We will help you understand DRL and get hands-on experiences through ElegantRL-HelloWorld.

File Structure (“Net-Agent-Env-Run”)¶

One sentence summary: an agent (agent.py) with Actor-Critic networks (net.py) is trained (run.py) by interacting with an environment (env.py).

As a high-level overview, the file structure is as follows. Initialize an environment from env.py and an agent from agent.py. The agent is constructed with Actor and Critic networks from net.py. In each training step from run.py, the agent interacts with the environment, generating transitions that are stored into a Replay Buffer. Then, the agent fetches transitions from the Replay Buffer to train its networks. After each update, an evaluator evaluates the agent’s performance and saves the agent if the performance is good.

net.py ¶

Our net.py contains three types of networks. Each type of networks includes a base network for inheritance and a set of variations for algorithms.

Q-Net

Actor Network

Critic Network

agent.py ¶

agent.py contains classes of different DRL agent, where each agent corresponds to a DRL algorithms. In addition, it also contains the Replay Buffer class for data storage.

In this HelloWorld, we focus on DQN, SAC, and PPO, which are the most representative and commonly used DRL algorithms.

For a complete list of DRL algorithms, please go to here.

env.py ¶

env.py contains a wrapper class that preprocesses the Gym-styled environment (env).

Refer to OpenAI’s explanation to better understand the how a Gym-styled environment is formulated.

run.py ¶

run.py contains basic functions for the training and evaluating process.

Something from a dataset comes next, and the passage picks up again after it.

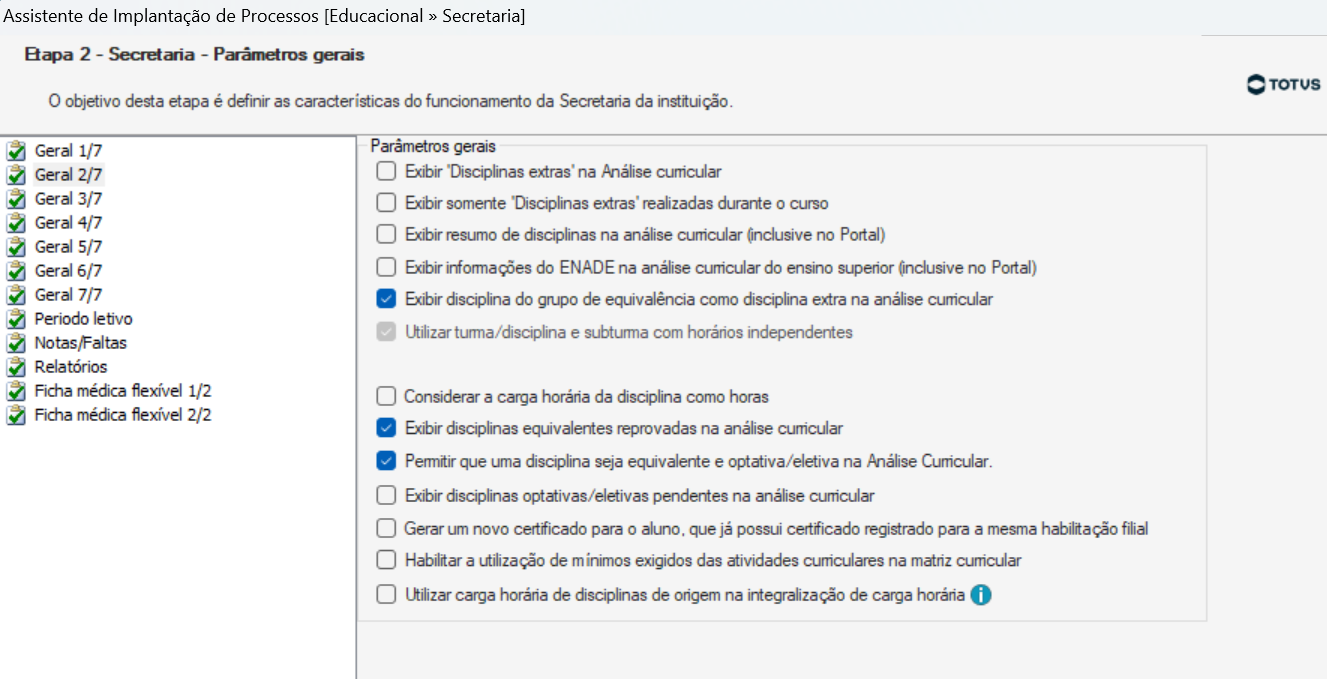Click the checklist icon next to Relatórios
1327x679 pixels.
click(x=16, y=367)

In the training process train_and_evaluate, there are two major steps:

Initialization:

hyper-parameters args.

env = PreprocessEnv() : creates an environment (in the OpenAI gym format).

agent = agent.XXX() : creates an agent for a DRL algorithm.

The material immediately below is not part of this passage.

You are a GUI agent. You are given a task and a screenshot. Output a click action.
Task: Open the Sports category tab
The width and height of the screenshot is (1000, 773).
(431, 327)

evaluator = Evaluator() : evaluates and stores the trained model.

buffer = ReplayBuffer() : stores the transitions.

Then, the training process is controlled by a while-loop:

agent.explore_env(…): the agent explores the environment within target steps, generates transitions, and stores them into the ReplayBuffer.

agent.update_net(…): the agent uses a batch from the ReplayBuffer to update the network parameters.

evaluator.evaluate_save(…): evaluates the agent’s performance and keeps the trained model with the highest score.

The while-loop will terminate when the conditions are met, e.g., achieving a target score, maximum steps, or manual breaks.

In run.py, we also provide an evaluator to periodically evaluate and save the model.

demo.py ¶

demo.py contains four demo functions:

discrete action + off-policy algorithm

discrete action + on-policy algorithm

continuous action + off-policy algorithm

continuous action + on-policy algorithm

Run the Code ¶

In demo.py, there are four functions that are available to run in the main function. You can see demo_continuous_action_on_policy() called at the bottom of the file.

if __name__ == '__main__':

    ENV_ID = 3  # int(sys.argv[2])
    # demo_continuous_action_off_policy()
    demo_continuous_action_on_policy()
    # demo_discrete_action_off_policy()
    # demo_discrete_action_on_policy()

Inside each of the four functions, we provide three tasks as demos to help you get start. You can choose the task you want to train on by setting the env_id.

Pendulum id: 1

LunarLanderContinuous-v2 id: 2

BipedalWalker-v3 id: 3

If everything works, congratulations!

Enjoy your journey to the DRL world with ElegantRL!